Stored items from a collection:
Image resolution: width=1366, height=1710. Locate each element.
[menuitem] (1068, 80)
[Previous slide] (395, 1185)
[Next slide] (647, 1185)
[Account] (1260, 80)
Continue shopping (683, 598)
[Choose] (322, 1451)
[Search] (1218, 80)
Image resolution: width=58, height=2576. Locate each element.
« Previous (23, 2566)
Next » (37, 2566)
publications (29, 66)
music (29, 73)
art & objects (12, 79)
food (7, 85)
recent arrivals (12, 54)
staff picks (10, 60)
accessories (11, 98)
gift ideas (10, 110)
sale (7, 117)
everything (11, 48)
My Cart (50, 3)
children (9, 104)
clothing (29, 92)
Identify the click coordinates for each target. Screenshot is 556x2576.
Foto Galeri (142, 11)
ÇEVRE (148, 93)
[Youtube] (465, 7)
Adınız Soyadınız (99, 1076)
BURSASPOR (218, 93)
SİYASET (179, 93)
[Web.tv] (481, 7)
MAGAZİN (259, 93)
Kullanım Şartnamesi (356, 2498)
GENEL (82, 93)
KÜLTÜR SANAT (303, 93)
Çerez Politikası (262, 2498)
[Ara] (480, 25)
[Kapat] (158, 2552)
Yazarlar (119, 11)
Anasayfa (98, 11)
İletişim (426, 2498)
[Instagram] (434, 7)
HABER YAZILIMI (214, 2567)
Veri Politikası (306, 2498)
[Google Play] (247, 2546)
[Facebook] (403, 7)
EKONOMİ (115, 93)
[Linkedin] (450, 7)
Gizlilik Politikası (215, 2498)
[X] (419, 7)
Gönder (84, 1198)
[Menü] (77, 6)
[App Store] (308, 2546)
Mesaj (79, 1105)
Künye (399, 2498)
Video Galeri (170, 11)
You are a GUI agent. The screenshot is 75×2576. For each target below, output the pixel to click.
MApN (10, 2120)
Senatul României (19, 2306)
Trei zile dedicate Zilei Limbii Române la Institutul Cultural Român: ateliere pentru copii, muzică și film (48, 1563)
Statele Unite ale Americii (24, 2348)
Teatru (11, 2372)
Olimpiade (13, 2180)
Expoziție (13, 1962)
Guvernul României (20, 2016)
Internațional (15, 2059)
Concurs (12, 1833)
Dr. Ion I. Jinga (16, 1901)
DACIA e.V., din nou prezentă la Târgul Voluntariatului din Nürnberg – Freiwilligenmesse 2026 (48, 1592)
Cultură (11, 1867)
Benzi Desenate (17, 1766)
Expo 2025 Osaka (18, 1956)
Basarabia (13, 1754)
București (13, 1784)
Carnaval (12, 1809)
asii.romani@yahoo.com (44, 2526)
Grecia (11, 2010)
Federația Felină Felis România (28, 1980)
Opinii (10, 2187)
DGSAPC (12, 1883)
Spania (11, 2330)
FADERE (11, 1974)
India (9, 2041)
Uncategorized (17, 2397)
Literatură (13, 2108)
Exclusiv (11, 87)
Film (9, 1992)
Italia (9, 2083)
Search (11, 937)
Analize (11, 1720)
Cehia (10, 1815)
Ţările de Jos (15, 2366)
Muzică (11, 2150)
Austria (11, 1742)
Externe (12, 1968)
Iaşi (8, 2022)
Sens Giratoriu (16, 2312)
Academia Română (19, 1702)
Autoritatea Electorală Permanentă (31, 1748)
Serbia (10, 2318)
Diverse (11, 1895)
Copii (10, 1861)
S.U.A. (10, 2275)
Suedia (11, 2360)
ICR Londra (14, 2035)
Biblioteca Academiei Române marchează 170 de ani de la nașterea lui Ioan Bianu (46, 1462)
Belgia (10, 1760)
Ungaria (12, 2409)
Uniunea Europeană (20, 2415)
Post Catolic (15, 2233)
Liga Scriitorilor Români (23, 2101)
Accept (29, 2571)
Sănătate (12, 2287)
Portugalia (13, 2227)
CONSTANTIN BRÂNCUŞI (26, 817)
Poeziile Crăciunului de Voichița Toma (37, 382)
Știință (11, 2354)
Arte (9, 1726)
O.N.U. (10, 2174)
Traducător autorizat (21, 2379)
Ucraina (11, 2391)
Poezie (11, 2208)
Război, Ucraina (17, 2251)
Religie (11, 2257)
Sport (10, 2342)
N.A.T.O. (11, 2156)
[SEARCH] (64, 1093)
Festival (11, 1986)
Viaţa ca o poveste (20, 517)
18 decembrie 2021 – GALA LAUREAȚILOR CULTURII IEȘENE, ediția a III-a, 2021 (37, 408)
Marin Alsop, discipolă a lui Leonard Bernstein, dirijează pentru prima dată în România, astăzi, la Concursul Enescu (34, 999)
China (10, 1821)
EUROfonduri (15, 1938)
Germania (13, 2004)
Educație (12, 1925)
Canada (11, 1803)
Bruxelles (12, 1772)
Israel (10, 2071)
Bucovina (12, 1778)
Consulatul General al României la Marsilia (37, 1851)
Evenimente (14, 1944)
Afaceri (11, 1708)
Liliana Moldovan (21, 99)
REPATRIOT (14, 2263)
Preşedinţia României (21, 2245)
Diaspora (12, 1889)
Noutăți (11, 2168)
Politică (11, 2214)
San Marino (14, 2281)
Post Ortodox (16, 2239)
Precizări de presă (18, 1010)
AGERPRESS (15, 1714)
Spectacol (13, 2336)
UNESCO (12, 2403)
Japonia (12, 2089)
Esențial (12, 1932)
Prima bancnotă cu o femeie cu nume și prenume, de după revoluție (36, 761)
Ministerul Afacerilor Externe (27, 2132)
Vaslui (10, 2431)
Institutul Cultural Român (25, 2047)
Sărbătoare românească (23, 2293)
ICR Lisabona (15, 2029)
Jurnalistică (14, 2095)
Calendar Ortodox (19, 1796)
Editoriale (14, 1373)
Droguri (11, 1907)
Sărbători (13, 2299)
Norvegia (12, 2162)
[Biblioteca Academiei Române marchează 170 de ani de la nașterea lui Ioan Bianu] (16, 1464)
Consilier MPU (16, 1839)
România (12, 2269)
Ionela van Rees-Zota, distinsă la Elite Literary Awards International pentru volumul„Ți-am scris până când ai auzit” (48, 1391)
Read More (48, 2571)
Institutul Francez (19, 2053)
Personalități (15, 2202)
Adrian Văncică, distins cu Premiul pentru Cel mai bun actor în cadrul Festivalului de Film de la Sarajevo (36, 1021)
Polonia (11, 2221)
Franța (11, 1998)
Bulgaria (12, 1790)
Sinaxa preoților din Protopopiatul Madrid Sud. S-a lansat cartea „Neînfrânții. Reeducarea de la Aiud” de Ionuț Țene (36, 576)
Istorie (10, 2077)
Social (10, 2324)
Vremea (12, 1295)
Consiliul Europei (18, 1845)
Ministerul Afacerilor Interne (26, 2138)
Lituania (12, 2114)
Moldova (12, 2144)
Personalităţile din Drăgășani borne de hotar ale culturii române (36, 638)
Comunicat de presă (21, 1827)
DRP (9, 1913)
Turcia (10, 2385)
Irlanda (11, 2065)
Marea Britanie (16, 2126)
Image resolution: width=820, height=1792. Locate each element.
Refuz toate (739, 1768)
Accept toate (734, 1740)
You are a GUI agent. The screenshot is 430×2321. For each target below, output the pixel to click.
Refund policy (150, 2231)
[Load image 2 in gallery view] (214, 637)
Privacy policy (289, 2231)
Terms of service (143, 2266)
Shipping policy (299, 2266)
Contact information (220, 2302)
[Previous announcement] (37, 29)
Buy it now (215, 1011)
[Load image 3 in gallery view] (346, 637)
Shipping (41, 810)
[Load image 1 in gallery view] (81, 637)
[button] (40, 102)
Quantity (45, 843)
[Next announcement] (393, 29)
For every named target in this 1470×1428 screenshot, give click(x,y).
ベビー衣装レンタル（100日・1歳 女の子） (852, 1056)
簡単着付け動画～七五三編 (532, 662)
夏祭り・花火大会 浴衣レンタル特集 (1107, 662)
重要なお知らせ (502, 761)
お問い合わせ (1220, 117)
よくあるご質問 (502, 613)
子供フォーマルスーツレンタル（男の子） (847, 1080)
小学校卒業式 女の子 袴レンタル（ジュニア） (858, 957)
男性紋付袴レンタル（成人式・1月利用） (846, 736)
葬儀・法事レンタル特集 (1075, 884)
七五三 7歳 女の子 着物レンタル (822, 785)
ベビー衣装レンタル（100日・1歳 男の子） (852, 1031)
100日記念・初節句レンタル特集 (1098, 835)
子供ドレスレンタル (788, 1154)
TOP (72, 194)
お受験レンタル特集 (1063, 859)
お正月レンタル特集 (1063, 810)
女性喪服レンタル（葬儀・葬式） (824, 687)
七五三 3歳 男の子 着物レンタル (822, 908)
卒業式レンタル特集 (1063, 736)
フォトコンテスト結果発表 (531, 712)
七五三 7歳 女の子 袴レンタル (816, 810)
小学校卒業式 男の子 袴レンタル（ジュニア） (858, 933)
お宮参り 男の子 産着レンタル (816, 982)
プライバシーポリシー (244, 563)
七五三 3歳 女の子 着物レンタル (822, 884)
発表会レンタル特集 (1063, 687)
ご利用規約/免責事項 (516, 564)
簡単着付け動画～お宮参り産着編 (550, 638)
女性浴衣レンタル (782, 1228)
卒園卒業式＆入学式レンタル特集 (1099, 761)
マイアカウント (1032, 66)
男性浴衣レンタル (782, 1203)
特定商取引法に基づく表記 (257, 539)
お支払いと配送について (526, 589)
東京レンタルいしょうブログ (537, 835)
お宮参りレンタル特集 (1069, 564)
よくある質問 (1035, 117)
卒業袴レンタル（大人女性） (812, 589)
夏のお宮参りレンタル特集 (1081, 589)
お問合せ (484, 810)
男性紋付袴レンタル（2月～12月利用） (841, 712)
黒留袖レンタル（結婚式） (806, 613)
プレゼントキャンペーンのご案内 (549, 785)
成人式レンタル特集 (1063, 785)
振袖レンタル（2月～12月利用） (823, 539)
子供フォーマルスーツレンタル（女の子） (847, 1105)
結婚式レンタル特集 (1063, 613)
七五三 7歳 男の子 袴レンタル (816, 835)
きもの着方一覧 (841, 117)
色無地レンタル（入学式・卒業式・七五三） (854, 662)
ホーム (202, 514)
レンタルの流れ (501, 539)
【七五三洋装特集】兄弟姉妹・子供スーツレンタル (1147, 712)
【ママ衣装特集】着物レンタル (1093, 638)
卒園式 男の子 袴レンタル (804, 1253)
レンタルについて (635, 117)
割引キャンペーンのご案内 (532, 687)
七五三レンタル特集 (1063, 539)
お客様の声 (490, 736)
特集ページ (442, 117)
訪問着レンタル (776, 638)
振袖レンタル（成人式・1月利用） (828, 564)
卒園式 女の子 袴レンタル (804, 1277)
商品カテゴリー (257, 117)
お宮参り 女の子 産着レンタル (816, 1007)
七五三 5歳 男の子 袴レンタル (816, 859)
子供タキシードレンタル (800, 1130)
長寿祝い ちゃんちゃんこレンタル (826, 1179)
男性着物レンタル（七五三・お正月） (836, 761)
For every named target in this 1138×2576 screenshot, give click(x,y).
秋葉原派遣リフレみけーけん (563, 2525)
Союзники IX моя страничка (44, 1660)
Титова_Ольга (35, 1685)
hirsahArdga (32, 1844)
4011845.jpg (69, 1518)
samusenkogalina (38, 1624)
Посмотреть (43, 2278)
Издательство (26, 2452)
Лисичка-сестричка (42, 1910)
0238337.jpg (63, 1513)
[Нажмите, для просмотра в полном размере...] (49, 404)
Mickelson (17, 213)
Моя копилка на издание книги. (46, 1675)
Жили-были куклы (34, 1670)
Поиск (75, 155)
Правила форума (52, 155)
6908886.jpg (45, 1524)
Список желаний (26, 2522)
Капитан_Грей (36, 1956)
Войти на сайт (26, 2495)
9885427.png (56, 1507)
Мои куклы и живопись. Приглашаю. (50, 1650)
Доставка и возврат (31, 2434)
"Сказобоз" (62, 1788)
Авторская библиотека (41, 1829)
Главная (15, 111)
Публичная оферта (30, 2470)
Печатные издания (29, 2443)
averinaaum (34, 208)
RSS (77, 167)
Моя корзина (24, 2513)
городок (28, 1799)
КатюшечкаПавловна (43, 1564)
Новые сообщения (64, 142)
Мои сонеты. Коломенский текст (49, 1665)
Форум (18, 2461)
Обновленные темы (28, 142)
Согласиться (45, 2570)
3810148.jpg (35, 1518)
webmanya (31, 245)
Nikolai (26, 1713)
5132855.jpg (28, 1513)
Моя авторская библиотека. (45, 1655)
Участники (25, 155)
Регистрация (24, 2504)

» About this task: Return every line from the entries above that contains the word "give".

» The answer:
For every named target in this 1470×1428 screenshot, give click(x,y).
For every named target in this 1138×2576 screenshot, give click(x,y).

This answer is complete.